On Monday, the government published a further Brexit paper on ‘Continuity in the Availability of Goods for the EU and the UK’.
It’s a basic right taken for granted that any Brit has access to a Kir or Kir Royale (or an Uncle Vanya if you’re very flash) at a moment’s notice. Such a right is conveyed by virtue of a famous 1979 judgment of the European Court of Justice (ECJ), Cassis de Dijon, in which a German liquor importer was refused permission to import the eponymous fruit liqueur, since a German law required any fruit liqueur contain a minimum alcohol volume of 25%. This refusal was deemed by the ECJ to breach Article 34 of the Treaty on the Functioning of the European Union, which states that “Quantitative restrictions on imports and all measures having equivalent effect shall be prohibited between Member States.” The principle of mutual recognition, that a product lawfully marketable in one member state should be freely marketable in another, was given general application by this famous ruling.
In 2016, the EU exported €127.9bn of consumer goods to the UK and imported €62.3bn of UK consumer goods. Producers in the rest of the EU and in the UK have reciprocal reliance upon each other for their supply chains. UK content accounted for 1.9% of the total value of other EU member state exports and 6.4% of all foreign value-added in other EU member state exports. For some member states, the UK contributes a more significant share of the foreign value-added; around 17% for Malta and Ireland and around 12% for Cyprus. This represents the size of the prize for the existing trade in goods, and what the UK would like to maintain post-Brexit.
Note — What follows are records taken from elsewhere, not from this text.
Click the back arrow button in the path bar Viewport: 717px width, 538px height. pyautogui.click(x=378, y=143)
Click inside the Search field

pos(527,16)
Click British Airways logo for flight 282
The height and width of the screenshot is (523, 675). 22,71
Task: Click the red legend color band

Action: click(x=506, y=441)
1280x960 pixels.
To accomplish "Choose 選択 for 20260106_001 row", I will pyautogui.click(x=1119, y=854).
The government is therefore understandably keen to ensure that goods that are on sale at the date of withdrawal from the EU should continue to circulate freely within the UK and the EU, and that businesses should not have to perform additional compliance activities post-Brexit if they are in compliance at the date of withdrawal. However, the paper also calls for services provided with goods to be subject to similar protections. This may be an attempt by the UK to seek to open discussions on similar arrangements for trade in services, which are lucrative for the UK economy, as well as after-sales services relating to maintenance and repairs that commonly accompany goods themselves.
Further papers to be released later this week are expected to set out proposals for judicial cooperation, enforcement and dispute resolution post-Brexit. Among the options considered will be the idea of using the EFTA Court to adjudicate trade disputes, so that the UK is no longer subject to the jurisdiction of the European Court of Justice. The proposal has found some advance support among audiences such as veteran Eurosceptic Bill Cash and the Centre for European Reform. It is but one of a number of options preferred, however, with another possibility being something akin to the resolution panel set up via the EU-Canada trade deal.
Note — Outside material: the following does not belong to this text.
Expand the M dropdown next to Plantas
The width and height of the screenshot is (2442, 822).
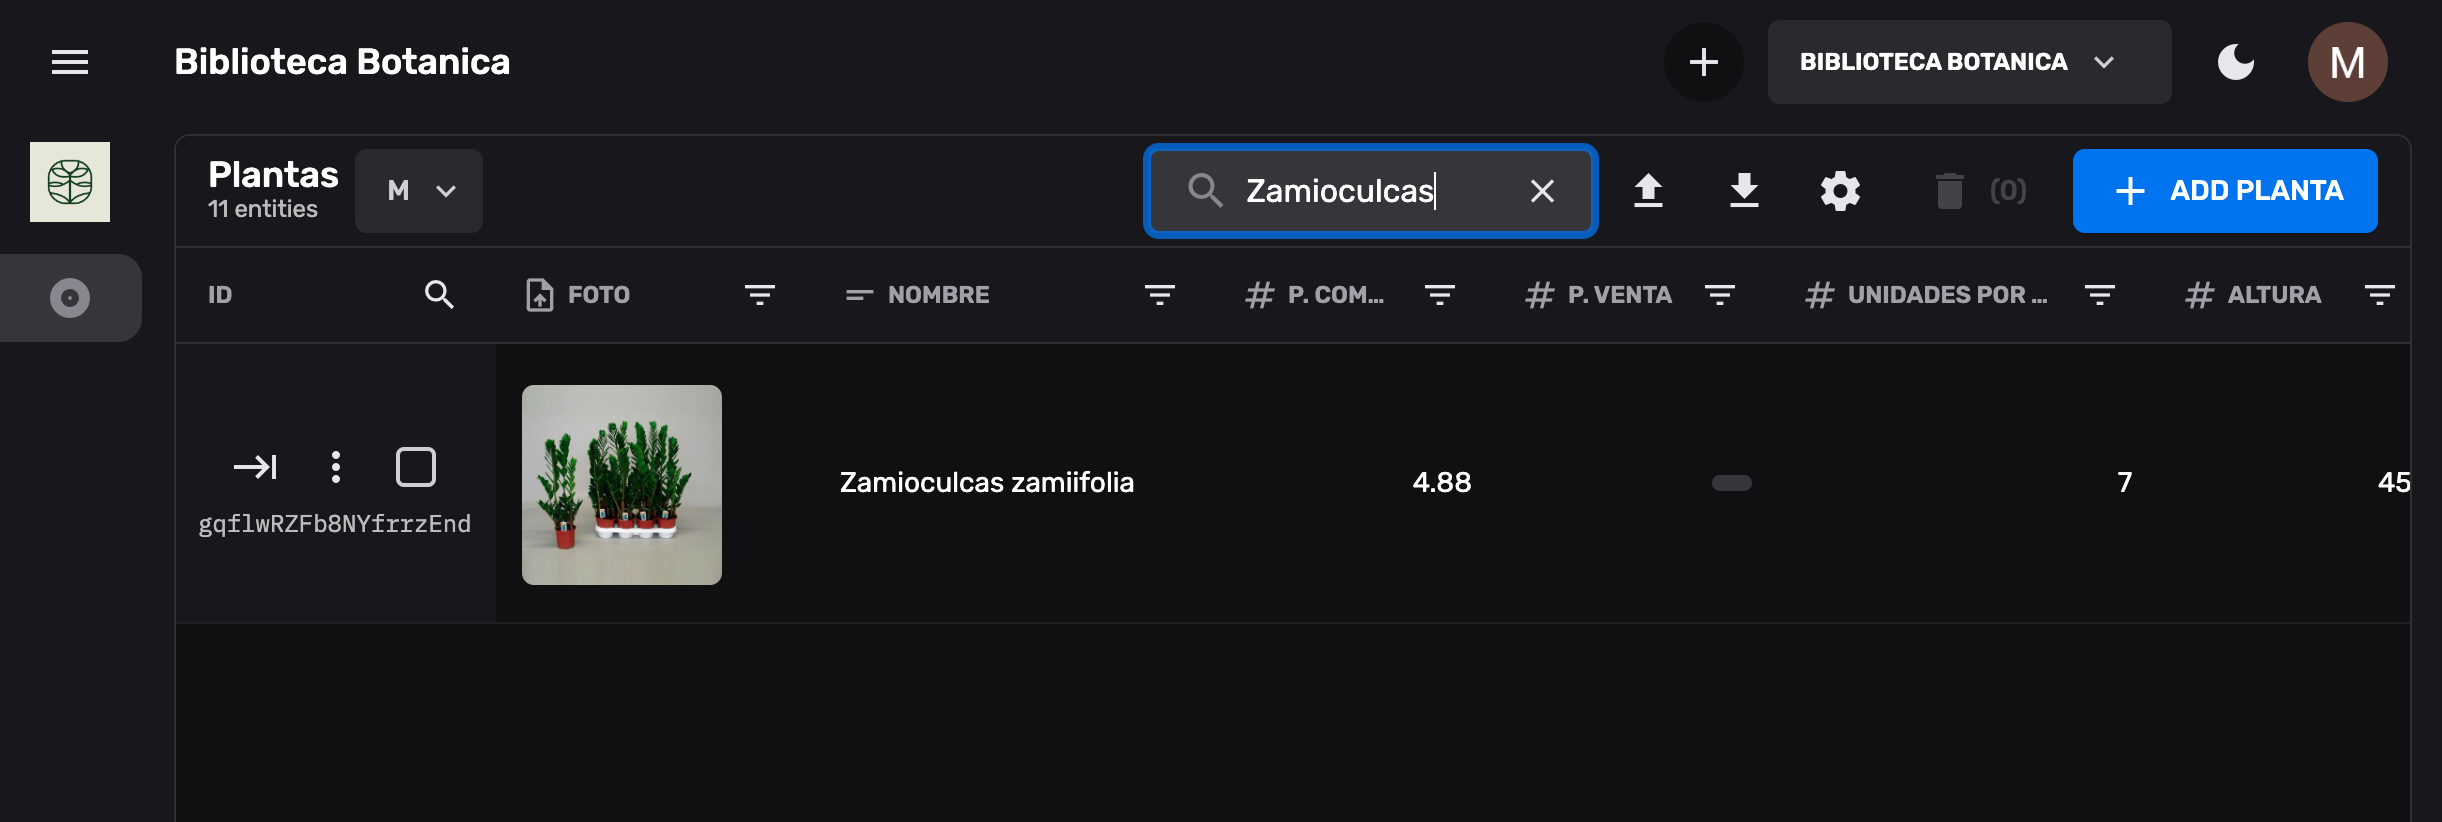pyautogui.click(x=419, y=190)
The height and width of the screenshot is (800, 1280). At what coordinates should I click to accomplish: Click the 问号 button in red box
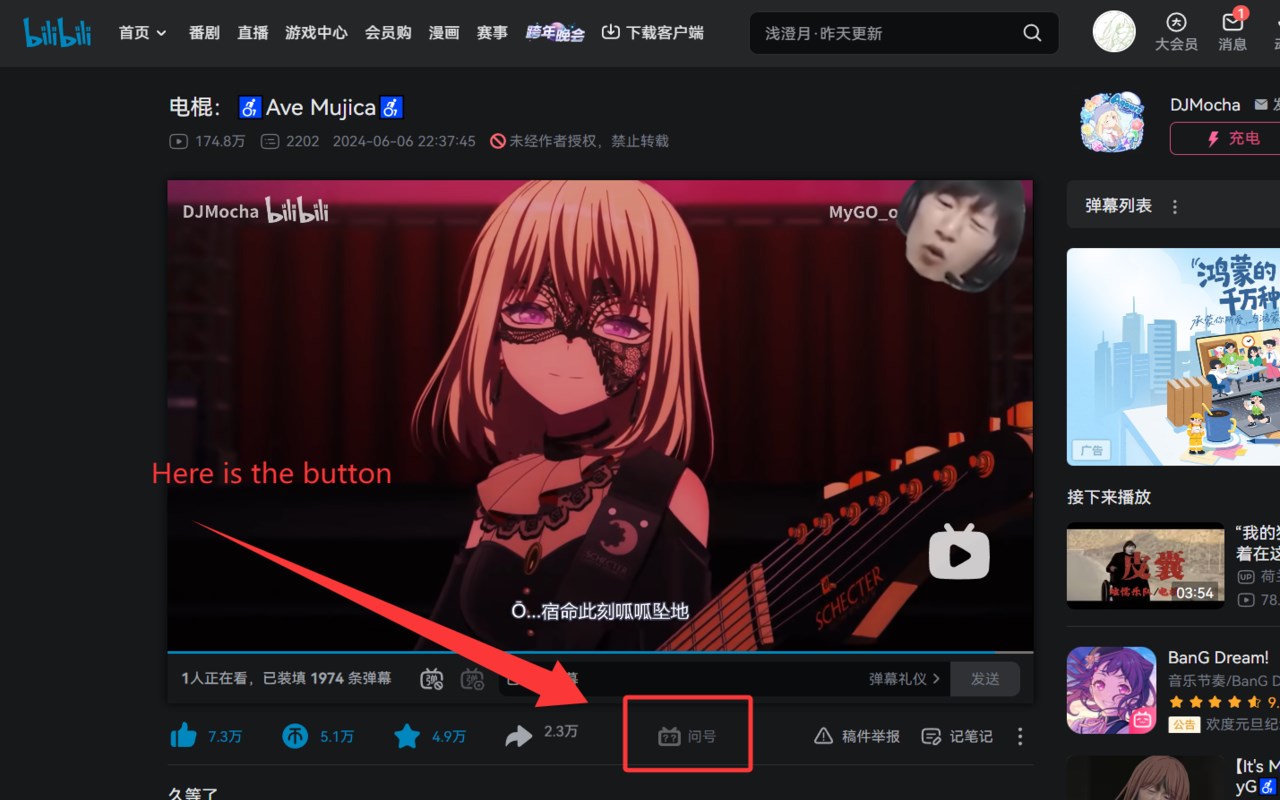click(687, 736)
Arbitration on trade disputes and rules is currently the role of the European Court of Justice and the European Commission. Cases such as Cassis de Dijon underscore the need to get matters such as this right - the Treaty is essentially an incomplete contract, with a need for interpretation of rules when gaps emerge. Get that wrong, and we might end up going thirsty.
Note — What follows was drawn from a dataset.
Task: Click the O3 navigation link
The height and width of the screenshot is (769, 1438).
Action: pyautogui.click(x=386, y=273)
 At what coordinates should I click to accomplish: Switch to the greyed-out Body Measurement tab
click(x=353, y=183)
The paper also presents a fresh attempt by the government to precipitate a progression of Article 50 negotiations to parallel talks on the terms of exit as well as the future relationship between the UK and the EU. So called ‘parallelism’ is considered taboo by lead negotiators for the EU institutions, and already the EU institutions have reiterated their abiding faith in the doctrine of ‘sequentialism’. What the UK sees as an aperitif, the EU institutions see as a digestif.